A esquerda espanhola e a questão catalã
Pudemos comprovar que a sua proposta de “repensar Espanha” parece limitar-se a procurar o “encaixe” da Catalunha naquela.
A expressão política da identidade catalã é demasiado persistente e intensa para desvanecer-se anónima numa única polis e, em democracia, rompidas as amarras do medo, o projeto unitário de Espanha apresenta outras debilidades acrescidas que convém não agitar (País Basco, Galiza…)”. Este diagnóstico de um ex-ministro da Justiça socialista, Francisco Caamaño, publicado na Apresentação de uma Antologia recente de Daniel Guerra, O pensamento territorial da Segunda República espanhola (Athenaica, 2017), vem sintetizar a constatação do falhanço histórico do nacionalismo espanhol dominante não só em torno da questão catalã, como também no seu projecto de assimilação da diversidade nacional e cultural existente dentro do Estado espanhol.
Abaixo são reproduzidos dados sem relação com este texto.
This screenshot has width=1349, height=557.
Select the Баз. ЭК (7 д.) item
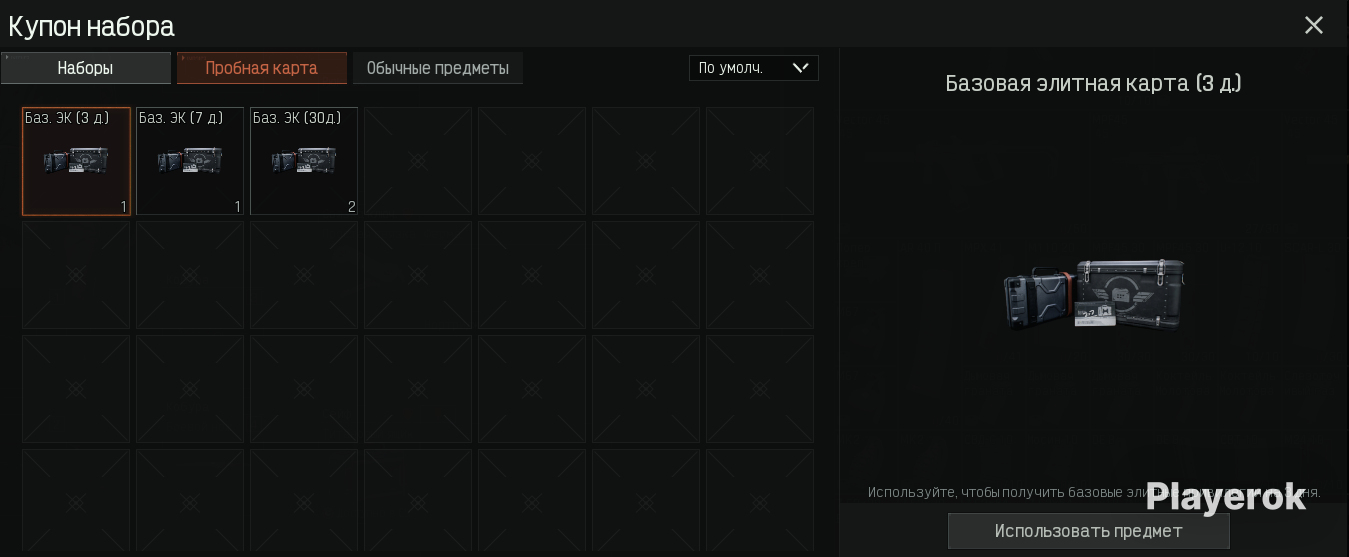pos(190,161)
Efetivamente, esse nacionalismo, representado principalmente pelo tripartido do regime monárquico, tem um duplo problema: procurar uma resposta para esse fracasso tanto na sua relação com um amplo setor da sociedade catalã como perante a cada vez mais visível realidade plurinacional. Essa resposta, se quer ser democrática, exigiria aceitar a necessidade de um tratamento de igual para igual com a Catalunha (ou seja, respeitar o seu direito ao divórcio) e, por sua vez, “repensar Espanha” renunciando à concepção uninacional do Estado na qual se baseou a sua construção ao longo da história para passar, como também propõe Caamaño, a propor-se como politeia.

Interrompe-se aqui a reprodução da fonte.